Charities To Resume Migrant Rescues In Mediterranean
Humanitarian organisations will resume migrant rescues this month in the Mediterranean Sea, where none have operated since the Ocean Viking vessel docked in Italy in early July, Doctors Without Borders (MSF) and Sea-Watch said Thursday.
Before the Ocean Viking's last mission, rescue operations in the Mediterranean had been suspended for months due to the global coronavirus pandemic.
Announcing they will join forces, the French and German groups said they will deploy rescuers on a new ship, dubbed the Sea-Watch 4, currently docked in Spain.
Sea-Watch will provide the crew, and MSF the medical team.
"We hope to be able to depart Spain around the 10th to mid-August," MSF humanitarian affairs adviser Hassiba Hadj Sahraoui told AFP.
The mission was "essential," she said, as "currently, there is no NGO ship at sea" even as migrants escaping poverty and conflict continue attempts to cross the hazardous waters.
More than 100,000 migrants tried to cross the Mediterranean last year from north Africa with more than 1,200 dying in the attempt, according to the International Organization for Migration.

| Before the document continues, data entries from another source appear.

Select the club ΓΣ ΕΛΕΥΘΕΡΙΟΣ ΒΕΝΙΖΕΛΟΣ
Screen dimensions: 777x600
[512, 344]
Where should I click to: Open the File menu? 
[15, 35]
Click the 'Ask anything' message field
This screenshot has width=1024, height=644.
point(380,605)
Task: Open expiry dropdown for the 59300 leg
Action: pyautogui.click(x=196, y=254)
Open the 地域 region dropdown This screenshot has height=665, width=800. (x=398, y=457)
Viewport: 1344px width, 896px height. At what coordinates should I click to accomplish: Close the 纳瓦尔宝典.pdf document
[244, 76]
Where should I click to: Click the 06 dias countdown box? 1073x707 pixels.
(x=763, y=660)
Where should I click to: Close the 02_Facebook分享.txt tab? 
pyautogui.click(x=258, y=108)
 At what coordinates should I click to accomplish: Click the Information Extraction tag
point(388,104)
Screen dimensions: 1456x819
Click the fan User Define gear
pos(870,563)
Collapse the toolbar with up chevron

After several weeks at sea, the Ocean Viking, chartered by charity group SOS Mediterranee, docked in Sicily on July 7 with 180 migrants on board.
It was then detained and immobilised over what Italy's coastguard said were "technical and operational irregularities" in a move NGOs said amounted to harassment.
The Ocean Viking had resumed rescue operations on June 22 after a three-month halt because of the COVID-19 pandemic.
In April, MSF and SOS Mediterranee abandoned a four-year collaboration that had rescued thousands of migrants due to a disagreement over how to proceed amid the coronavirus.
The MSF's new partner, Sea-Watch, made headlines last year when Italy arrested Carola Rackete, the German captain of the Sea-Watch 3, for forcibly docking on the island of Lampedusa with dozens of migrants on board despite being refused permission.
The Sea-Watch 4, the groups said, was bought with backing from United 4 Rescue, a humanitarian group funded by the German Protestant Church.
"It is the categorical response of civil society to the racist policies of the EU, which prefers leaving people to drown rather than reach European shores," Philipp Hahn, chief of mission for Sea-Watch 4, said in a statement.
"Despite all their efforts to prevent us, we will not stop our rescue operations."
EU governments have cut back on migrant search-and-rescue operations, leaving NGOs to fill the void.
In May, UN agencies in a statement sought to "remind States of their obligations under international law to immediately assist people in distress... States must take every effort to promptly rescue people in distress, as a delay of even a few minutes could make the difference between life and death."
European countries have also frequently argued about how to share the burden of accommodating arriving migrants.
According to the UN Commissioner for Refugees, attempts to flee Libya across the Mediterranean have increased by 91 percent from January to July, compared to the same period last year, with more than 14,000 people taking their chances at sea.